About this task = Exactly transcribe the span of lines from the one containing "Ростелеком Электросталь (692, 2439)" through the final line of the entries, inclusive, and nothing outside it. Exclude the pictures.

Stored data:

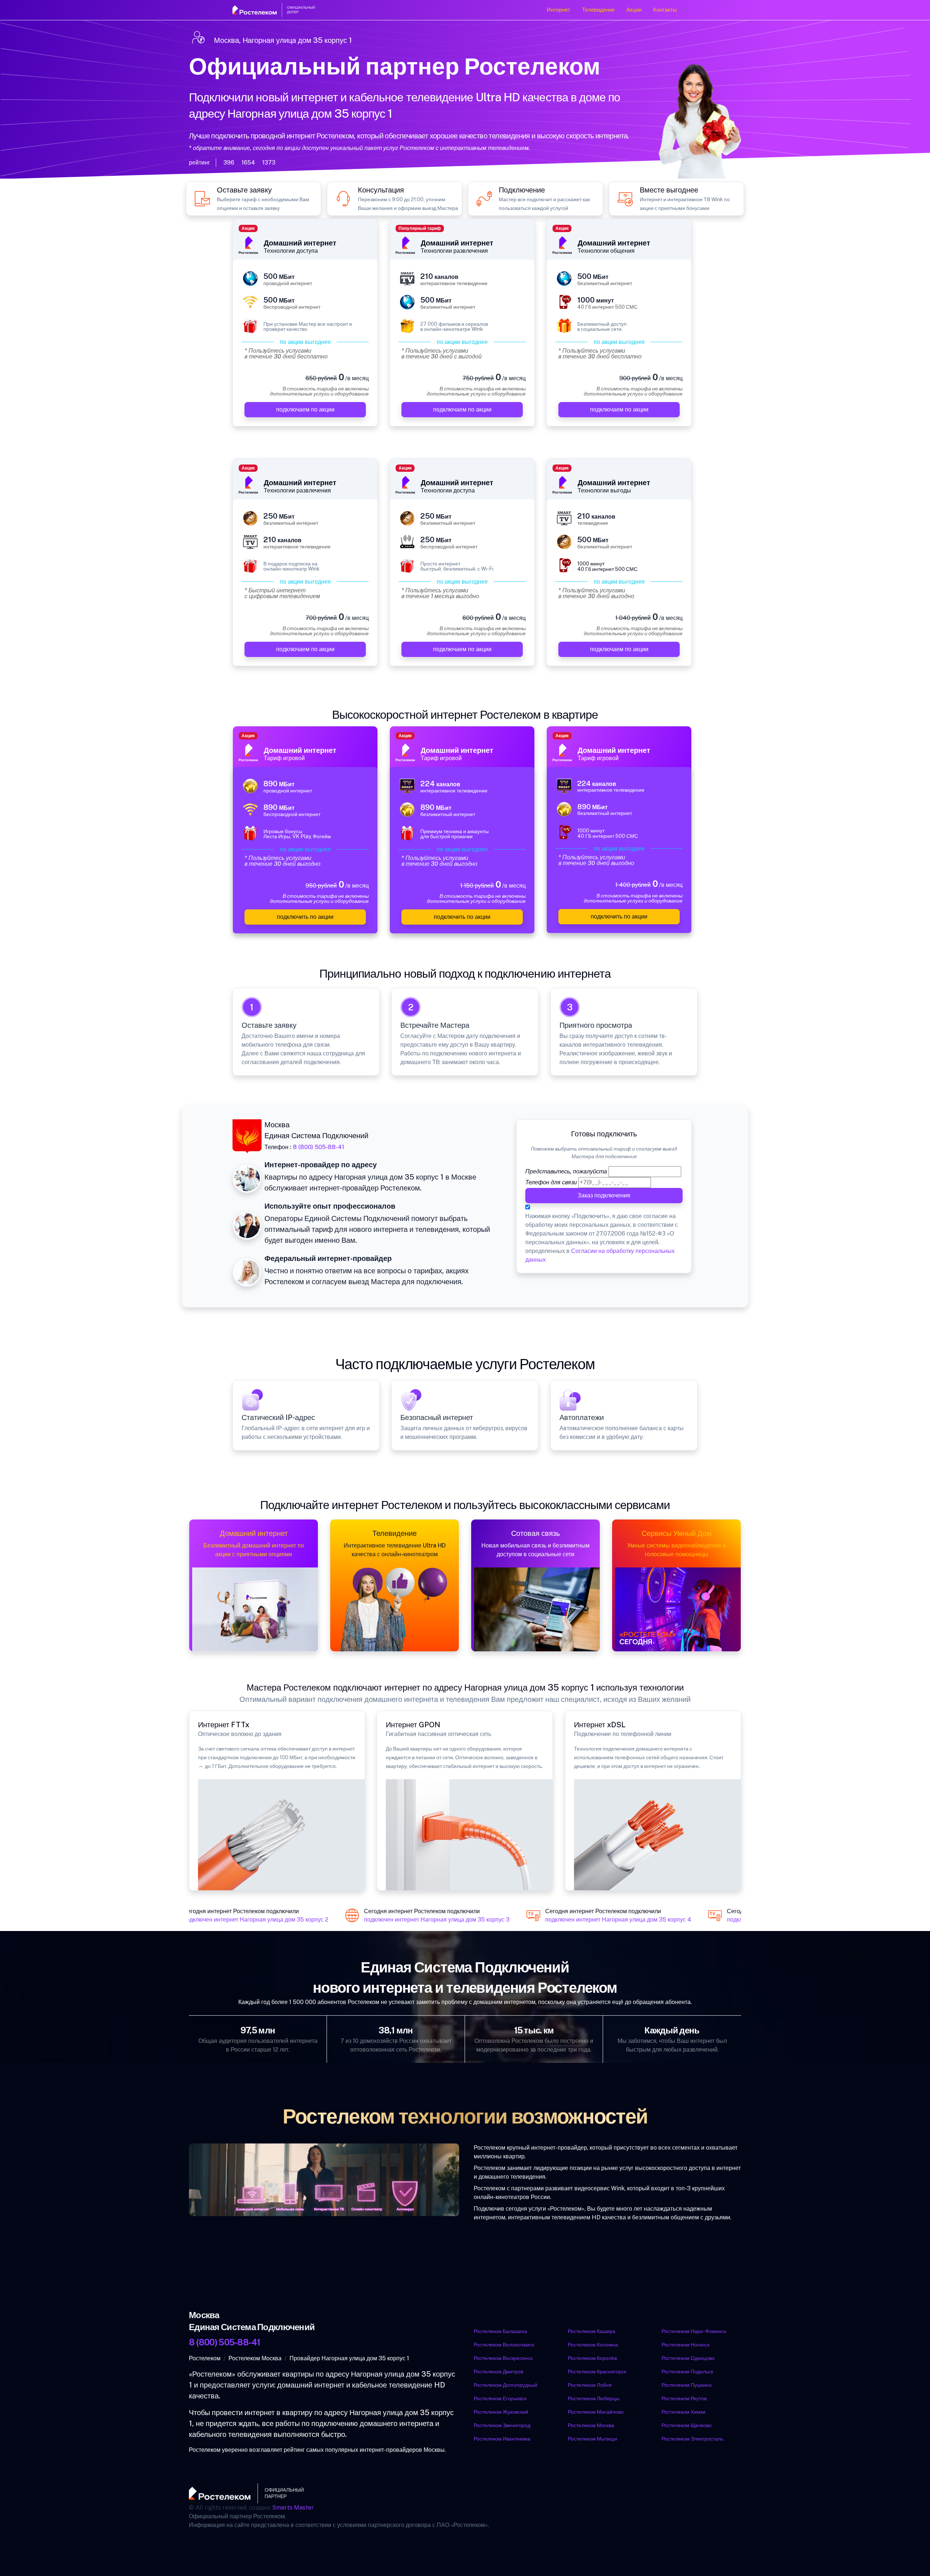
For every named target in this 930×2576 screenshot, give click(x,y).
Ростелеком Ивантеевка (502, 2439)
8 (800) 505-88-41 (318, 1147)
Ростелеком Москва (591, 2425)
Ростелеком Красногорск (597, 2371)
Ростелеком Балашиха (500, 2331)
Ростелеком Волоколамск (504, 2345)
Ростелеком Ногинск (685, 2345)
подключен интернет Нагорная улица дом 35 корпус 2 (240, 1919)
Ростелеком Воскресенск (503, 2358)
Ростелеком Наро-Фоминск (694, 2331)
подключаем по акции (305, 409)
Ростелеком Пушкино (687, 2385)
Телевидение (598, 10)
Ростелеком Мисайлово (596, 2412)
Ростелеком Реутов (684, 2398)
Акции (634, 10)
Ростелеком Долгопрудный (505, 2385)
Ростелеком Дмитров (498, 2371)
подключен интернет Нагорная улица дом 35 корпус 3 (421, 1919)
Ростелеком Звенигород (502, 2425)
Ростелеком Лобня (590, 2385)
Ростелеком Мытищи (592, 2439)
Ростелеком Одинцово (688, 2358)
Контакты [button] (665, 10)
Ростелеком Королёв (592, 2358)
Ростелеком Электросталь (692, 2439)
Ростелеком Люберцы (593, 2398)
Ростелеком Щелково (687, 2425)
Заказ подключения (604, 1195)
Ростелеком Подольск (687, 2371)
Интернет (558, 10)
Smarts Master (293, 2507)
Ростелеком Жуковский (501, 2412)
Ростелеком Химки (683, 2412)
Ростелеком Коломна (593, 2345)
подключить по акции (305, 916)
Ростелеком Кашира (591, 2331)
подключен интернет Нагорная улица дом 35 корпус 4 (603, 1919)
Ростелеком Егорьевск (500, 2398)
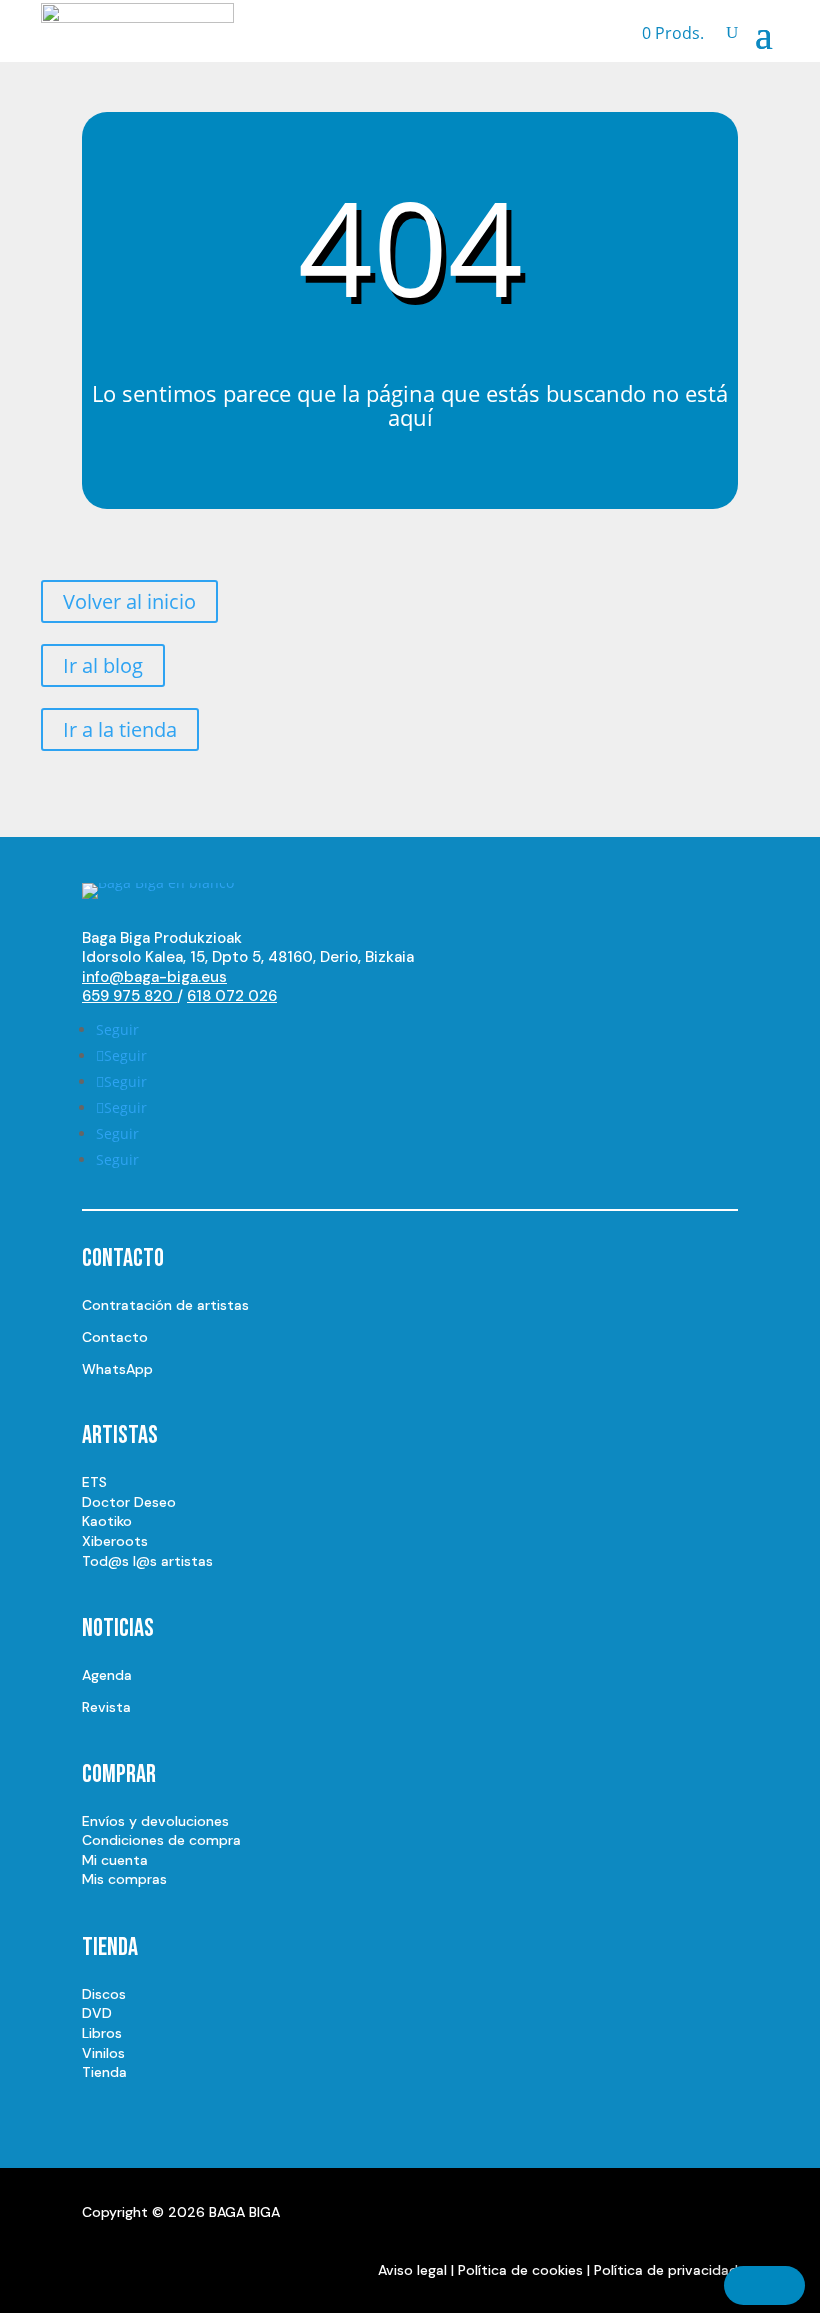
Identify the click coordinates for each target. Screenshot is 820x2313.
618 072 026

Task answer =
Ростелеком Электросталь (692, 2439)
Ростелеком Люберцы (593, 2398)
Ростелеком Щелково (687, 2425)
Заказ подключения (604, 1195)
Ростелеком Подольск (687, 2371)
Интернет (558, 10)
Smarts Master (293, 2507)
Ростелеком Жуковский (501, 2412)
Ростелеком Химки (683, 2412)
Ростелеком Коломна (593, 2345)
подключить по акции (305, 916)
Ростелеком Кашира (591, 2331)
подключен интернет Нагорная улица дом 35 корпус 4 (603, 1919)
Ростелеком Егорьевск (500, 2398)
Identify the click coordinates for each target. Screenshot is 820x2313.
618 072 026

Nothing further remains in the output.